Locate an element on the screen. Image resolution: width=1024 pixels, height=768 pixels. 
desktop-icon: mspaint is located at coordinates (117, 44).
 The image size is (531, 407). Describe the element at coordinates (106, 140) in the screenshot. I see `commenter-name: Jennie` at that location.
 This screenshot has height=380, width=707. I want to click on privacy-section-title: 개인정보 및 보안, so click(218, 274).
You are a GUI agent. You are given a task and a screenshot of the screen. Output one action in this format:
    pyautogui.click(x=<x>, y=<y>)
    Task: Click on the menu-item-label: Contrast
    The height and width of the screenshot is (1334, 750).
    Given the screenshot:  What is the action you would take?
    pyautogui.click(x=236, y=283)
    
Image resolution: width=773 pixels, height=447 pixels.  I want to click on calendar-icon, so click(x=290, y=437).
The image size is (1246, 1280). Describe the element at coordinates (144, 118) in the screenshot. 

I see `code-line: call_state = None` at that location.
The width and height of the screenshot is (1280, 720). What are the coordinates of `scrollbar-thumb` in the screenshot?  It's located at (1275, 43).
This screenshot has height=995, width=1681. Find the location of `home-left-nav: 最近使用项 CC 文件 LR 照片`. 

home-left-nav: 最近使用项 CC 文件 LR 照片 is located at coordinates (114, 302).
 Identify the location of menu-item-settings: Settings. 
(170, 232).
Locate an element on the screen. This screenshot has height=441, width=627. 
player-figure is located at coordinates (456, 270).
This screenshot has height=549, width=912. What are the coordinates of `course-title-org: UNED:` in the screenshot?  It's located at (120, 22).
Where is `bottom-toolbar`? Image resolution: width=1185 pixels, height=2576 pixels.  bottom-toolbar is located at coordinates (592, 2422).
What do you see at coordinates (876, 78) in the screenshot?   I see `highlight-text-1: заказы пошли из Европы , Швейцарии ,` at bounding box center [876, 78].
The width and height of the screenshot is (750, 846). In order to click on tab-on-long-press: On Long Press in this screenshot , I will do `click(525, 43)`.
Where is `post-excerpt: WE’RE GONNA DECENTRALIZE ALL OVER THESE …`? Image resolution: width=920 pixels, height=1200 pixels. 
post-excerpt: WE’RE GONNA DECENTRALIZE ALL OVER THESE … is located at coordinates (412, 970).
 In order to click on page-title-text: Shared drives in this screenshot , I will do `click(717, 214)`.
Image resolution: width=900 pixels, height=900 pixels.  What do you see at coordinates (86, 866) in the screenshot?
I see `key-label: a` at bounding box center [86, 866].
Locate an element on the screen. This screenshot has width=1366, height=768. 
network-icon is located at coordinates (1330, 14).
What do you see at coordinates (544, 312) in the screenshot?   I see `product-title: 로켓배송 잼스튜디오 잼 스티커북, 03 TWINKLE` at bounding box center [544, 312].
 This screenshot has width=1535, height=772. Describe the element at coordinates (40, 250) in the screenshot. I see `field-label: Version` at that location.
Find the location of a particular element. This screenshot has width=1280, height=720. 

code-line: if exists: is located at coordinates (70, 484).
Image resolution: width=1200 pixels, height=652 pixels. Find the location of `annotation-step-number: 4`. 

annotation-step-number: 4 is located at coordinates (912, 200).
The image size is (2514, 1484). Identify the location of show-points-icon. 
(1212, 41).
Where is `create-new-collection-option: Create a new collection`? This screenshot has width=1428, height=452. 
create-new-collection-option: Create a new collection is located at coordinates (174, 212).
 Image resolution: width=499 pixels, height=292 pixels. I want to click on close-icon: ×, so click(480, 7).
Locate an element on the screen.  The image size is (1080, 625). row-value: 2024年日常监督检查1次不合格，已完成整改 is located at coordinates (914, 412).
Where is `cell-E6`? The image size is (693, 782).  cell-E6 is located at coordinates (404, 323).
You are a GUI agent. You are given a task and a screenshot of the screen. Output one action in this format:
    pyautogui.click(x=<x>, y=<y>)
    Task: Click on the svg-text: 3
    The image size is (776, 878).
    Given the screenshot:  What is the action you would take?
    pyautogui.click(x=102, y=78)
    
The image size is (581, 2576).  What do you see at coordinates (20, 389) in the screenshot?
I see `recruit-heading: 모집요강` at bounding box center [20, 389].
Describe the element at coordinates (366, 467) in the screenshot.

- - -

▶ **Exercise instructions**
Rewrite all of the records, swapping every "GUI agent" for "screen assistant" and keeping everything else the same.

▶ **Task response**
Locate an element on the screen. Image resolution: width=1024 pixels, height=768 pixels. 
desktop-icon: mspaint is located at coordinates (117, 44).
 The image size is (531, 407). Describe the element at coordinates (106, 140) in the screenshot. I see `commenter-name: Jennie` at that location.
 This screenshot has height=380, width=707. I want to click on privacy-section-title: 개인정보 및 보안, so click(218, 274).
You are a screen assistant. You are given a task and a screenshot of the screen. Output one action in this format:
    pyautogui.click(x=<x>, y=<y>)
    Task: Click on the menu-item-label: Contrast
    The height and width of the screenshot is (1334, 750).
    Given the screenshot:  What is the action you would take?
    pyautogui.click(x=236, y=283)
    
Image resolution: width=773 pixels, height=447 pixels.  I want to click on calendar-icon, so click(x=290, y=437).
The image size is (1246, 1280). Describe the element at coordinates (144, 118) in the screenshot. 

I see `code-line: call_state = None` at that location.
The width and height of the screenshot is (1280, 720). What are the coordinates of `scrollbar-thumb` in the screenshot?  It's located at (1275, 43).
This screenshot has height=995, width=1681. Find the location of `home-left-nav: 最近使用项 CC 文件 LR 照片`. 

home-left-nav: 最近使用项 CC 文件 LR 照片 is located at coordinates (114, 302).
 Identify the location of menu-item-settings: Settings. 
(170, 232).
Locate an element on the screen. This screenshot has height=441, width=627. 
player-figure is located at coordinates (456, 270).
This screenshot has height=549, width=912. What are the coordinates of `course-title-org: UNED:` in the screenshot?  It's located at (120, 22).
Where is `bottom-toolbar`? Image resolution: width=1185 pixels, height=2576 pixels.  bottom-toolbar is located at coordinates (592, 2422).
What do you see at coordinates (876, 78) in the screenshot?   I see `highlight-text-1: заказы пошли из Европы , Швейцарии ,` at bounding box center [876, 78].
The width and height of the screenshot is (750, 846). In order to click on tab-on-long-press: On Long Press in this screenshot , I will do `click(525, 43)`.
Where is `post-excerpt: WE’RE GONNA DECENTRALIZE ALL OVER THESE …`? Image resolution: width=920 pixels, height=1200 pixels. 
post-excerpt: WE’RE GONNA DECENTRALIZE ALL OVER THESE … is located at coordinates (412, 970).
 In order to click on page-title-text: Shared drives in this screenshot , I will do `click(717, 214)`.
Image resolution: width=900 pixels, height=900 pixels.  What do you see at coordinates (86, 866) in the screenshot?
I see `key-label: a` at bounding box center [86, 866].
Locate an element on the screen. This screenshot has width=1366, height=768. 
network-icon is located at coordinates (1330, 14).
What do you see at coordinates (544, 312) in the screenshot?   I see `product-title: 로켓배송 잼스튜디오 잼 스티커북, 03 TWINKLE` at bounding box center [544, 312].
 This screenshot has width=1535, height=772. Describe the element at coordinates (40, 250) in the screenshot. I see `field-label: Version` at that location.
Find the location of a particular element. This screenshot has width=1280, height=720. 

code-line: if exists: is located at coordinates (70, 484).
Image resolution: width=1200 pixels, height=652 pixels. Find the location of `annotation-step-number: 4`. 

annotation-step-number: 4 is located at coordinates (912, 200).
The image size is (2514, 1484). Identify the location of show-points-icon. 
(1212, 41).
Where is `create-new-collection-option: Create a new collection`? This screenshot has width=1428, height=452. 
create-new-collection-option: Create a new collection is located at coordinates (174, 212).
 Image resolution: width=499 pixels, height=292 pixels. I want to click on close-icon: ×, so click(480, 7).
Locate an element on the screen.  The image size is (1080, 625). row-value: 2024年日常监督检查1次不合格，已完成整改 is located at coordinates (914, 412).
Where is `cell-E6`? The image size is (693, 782).  cell-E6 is located at coordinates (404, 323).
You are a screen assistant. You are given a task and a screenshot of the screen. Output one action in this format:
    pyautogui.click(x=<x>, y=<y>)
    Task: Click on the svg-text: 3
    The image size is (776, 878).
    Given the screenshot:  What is the action you would take?
    pyautogui.click(x=102, y=78)
    
The image size is (581, 2576).  What do you see at coordinates (20, 389) in the screenshot?
I see `recruit-heading: 모집요강` at bounding box center [20, 389].
Describe the element at coordinates (366, 467) in the screenshot.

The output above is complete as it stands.